Given exercise A: Reproduce verbatim the portion of the jig discussion from "I now either" up to and including "jig in or out.".
Given exercise B:
Answer these questions from the jig discussion:
(i) Besides a drill bit, which tool is used to match the measurement?
(ii) What must be moved in or out to set the correct depth?
(iii) How many grooves does the piece have?
Given exercise C: Translate this sentence from the jig discussion into Spanish: "To set the correct depth you need to adjust the jig in or out."

** start of Text **

I now either take a drill bit that matches the measurement I just got or I actually have been using and here is another use for the transfer punches. I find one that is closest to my measurement.

It sounds like if I find one that measures the final depth, I would not be making multiple cuts, just a single cut to the finished depth. I thought I was supposed to make several passes in order to insure a good cut. Can you explain this? What would make sense is that you find a bit or punch that matches the depth and then find 2 more that are steps in between to measure the different passes.

To set the correct depth you need to adjust the jig in or out.

This makes perfect sense! I can't wait to try this! I think this will fix the problem. One question on work flow. Assuming I am adjusting it to make 3 passes per grove per thoughts above. Rather than making the adjustment 3 times for each groove (6 grooves, 18 adjustments) Adjust for the first depth, make the first groove path, rotate the piece using the indexing wheel to the other 5 grooves. Once I get back to the original groove, THEN adjust for the second depth, rotate, then do the third depth the same. Is this reasonable thinking? Alternately, see next question, as you recommended.

** end of Text **
** start of Provided data **

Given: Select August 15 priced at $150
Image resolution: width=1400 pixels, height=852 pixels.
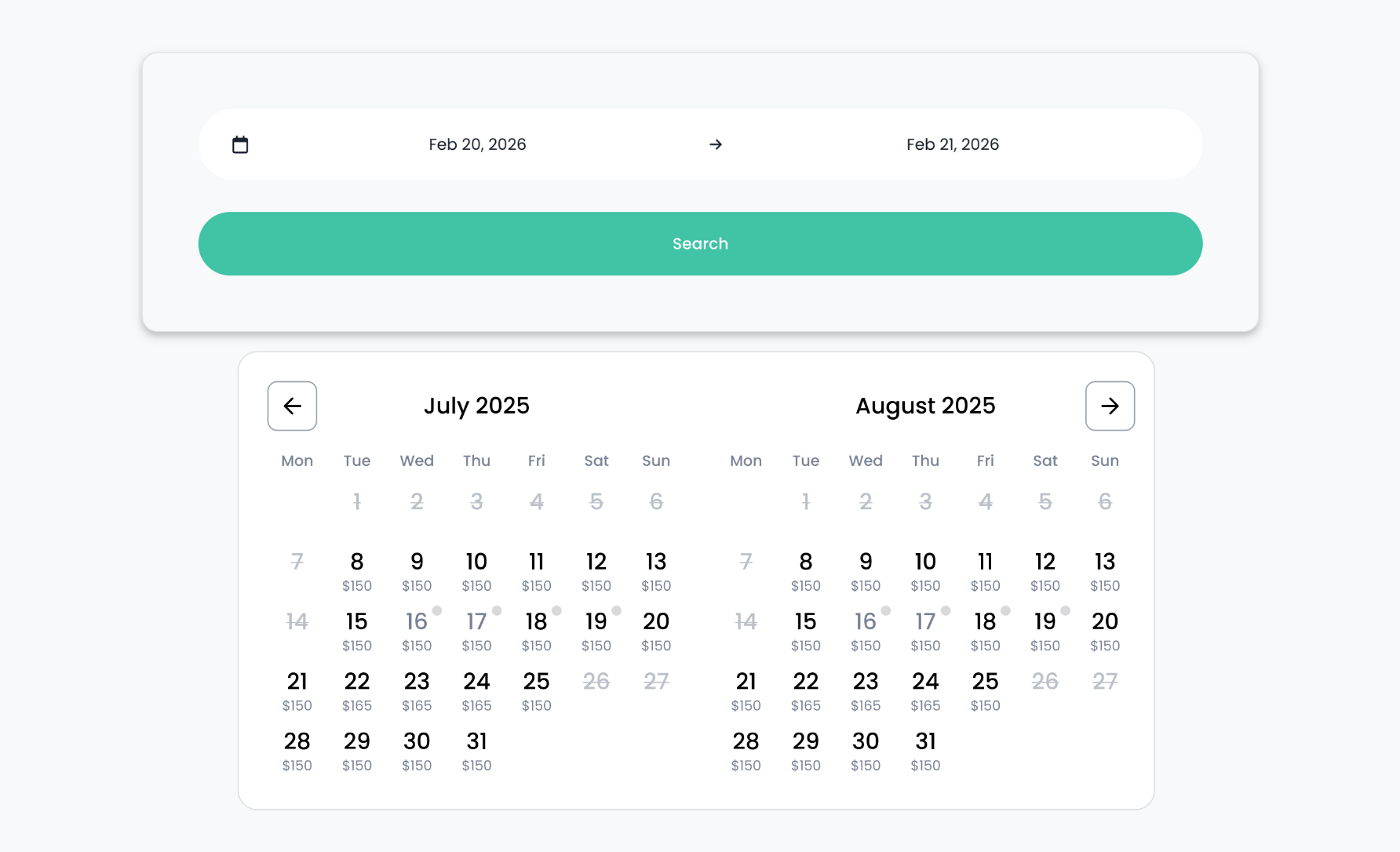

** end of Provided data **

Result A:
I now either take a drill bit that matches the measurement I just got or I actually have been using and here is another use for the transfer punches. I find one that is closest to my measurement.

It sounds like if I find one that measures the final depth, I would not be making multiple cuts, just a single cut to the finished depth. I thought I was supposed to make several passes in order to insure a good cut. Can you explain this? What would make sense is that you find a bit or punch that matches the depth and then find 2 more that are steps in between to measure the different passes.

To set the correct depth you need to adjust the jig in or out.

Result B:
(i) Transfer punches
(ii) The jig
(iii) 6

Result C: Para fijar la profundidad correcta, hay que ajustar la plantilla hacia dentro o hacia fuera.